Huge as EU targets may be, the challenge poses an opportunity for grid integration leadership, former REE chairman Luis Atienza said while at the helm 2004-2011. On his watch, each wind producer met an obligation to programme generation a day ahead of delivery by incorporating a combination of advanced wind-prediction technologies and using agents to aggregate and broker power sales on the wholesale electricity market. Combined with wind-power prediction tool Sipreolico, AEE believes prediction has reduced wind delivery deviations from day-ahead predictions to less than 10% now, from an average of 16% in 2006.
Also, since 2012 all but 3GW of national wind capacity is able to continue operating through short sporadic voltage dips, so-called low-voltage ride-through (LVRT) capability. In 2007 there were more than 85 cases of wind plant curtailments due to lack of LVRT capability, in 2011 there were none.
In all, more than 15GW of wind power was installed on Atienza's watch. Wind produced 29.9TWh over the first six months of this year, meeting 22.6% of demand overall, up from 17.8% over the same period the year before. Spot wind penetration reached a record 63% of demand on 24 September 2012. While this is a far cry from 2002 when REE calculated Spanish wind could not surpass 12% of spot penetration, a pull-back on continued integration may mean that these statistics will not be surpassed or even matched in the foreseeable future.

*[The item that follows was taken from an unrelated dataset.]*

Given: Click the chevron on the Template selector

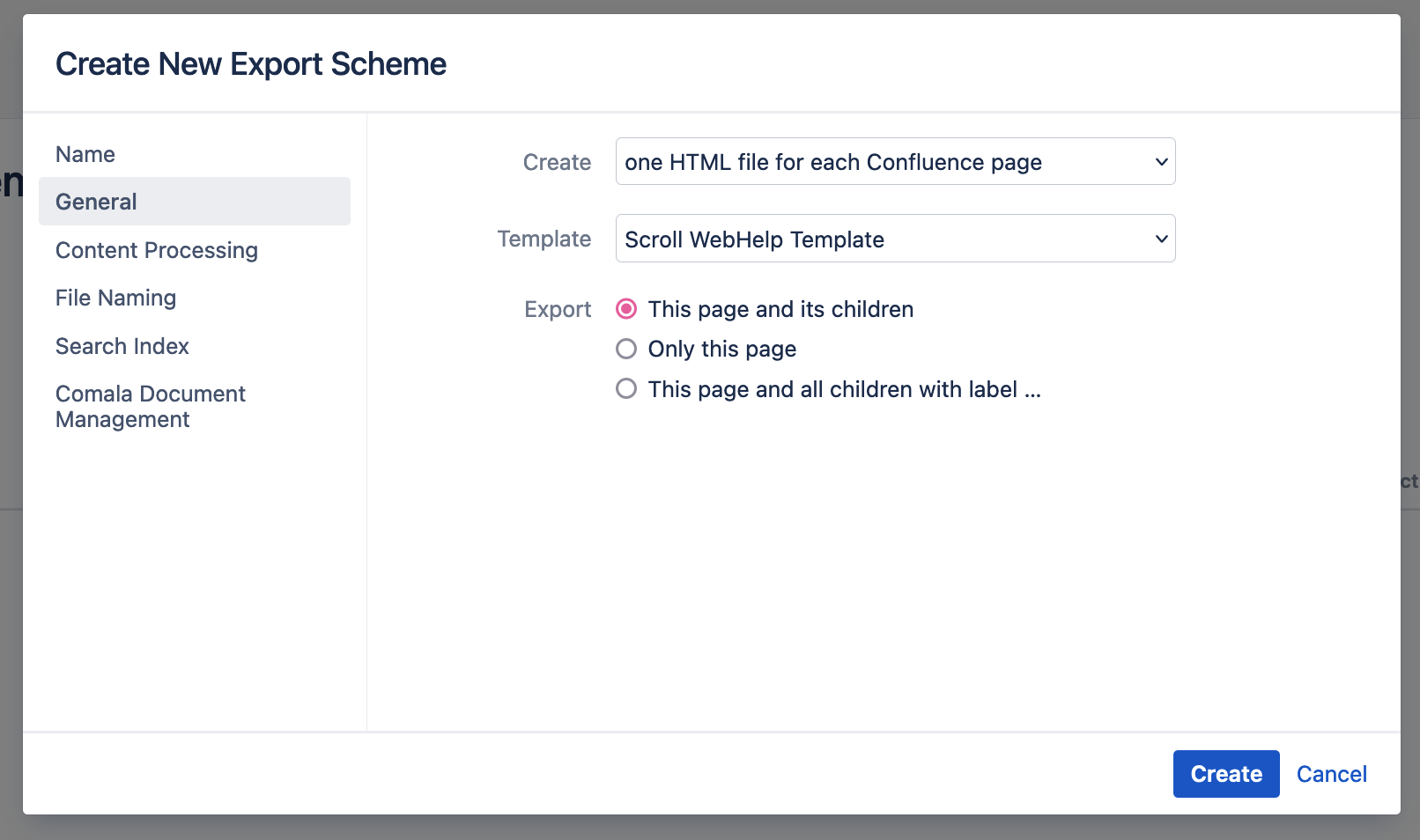Looking at the screenshot, I should [1160, 238].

SYSERWIND PROVIDES RESERVE POWER — PILOT PROJECT SHOWS HOW QUICKLY WIND CAN RESPOND
For many, the idea of variable wind providing extra power when the grid demands it may seem counterintuitive. But that is exactly what Spanish utility Iberdrola has been doing since 2011 at wind plants totalling 480MW, comprising 250 turbines across the southern provinces of Granada, Malaga and Cadiz.
Aided by turbine supplier, Gamesa, the turbine blades are pitched out of the wind to keep production slightly below full potential. If system operator Red Electrica de Espana (REE) needs extra power, blades pitch in, enabling optimum output.
Iberdrola's EUR 8.15 million Syserwind project is one of six projects in the EUR 56.5 million EU-funded Twenties programme, aimed at demonstrating how wind can add to grid stability while helping the EU achieve its 20% renewables target by 2020. Syserwind has been an outstanding success, according to Roberto Veguillas, project co-ordinator at Iberdrola.
For the small, inevitable variations from REE's hourly programming of power supply against demand, the operator uses large conventional generators - especially flexible gas power — to respond in seconds, stepping output up or down in what is known as primary regulation.
For more pronounced variations, when spot power demand exceeds expected demand, small generators step in, charging a bonus for raising or lowering output within a 15-minute response time. Coal, gas and large hydro participate in this secondary regulation, from which wind is excluded.
Power offered as reserve from Syserwind could not participate in that market and was not paid for. Yet, Veguillas says Syserwind has performed real-life secondary regulation five times, voluntarily providing reserve power - unremunerated by the electricity system — with a response time faster than required.
While Iberdrola had hoped Syserwind might convince the government to let wind participate in secondary regulation, the recent government measures against wind make that unlikely.
Meanwhile, Madrid's Comillas University, a Syserwind partner, is studying the cost impact of both keeping wind output below optimum and managing secondary regulation. It will also assess the costs of wear and tear on turbines.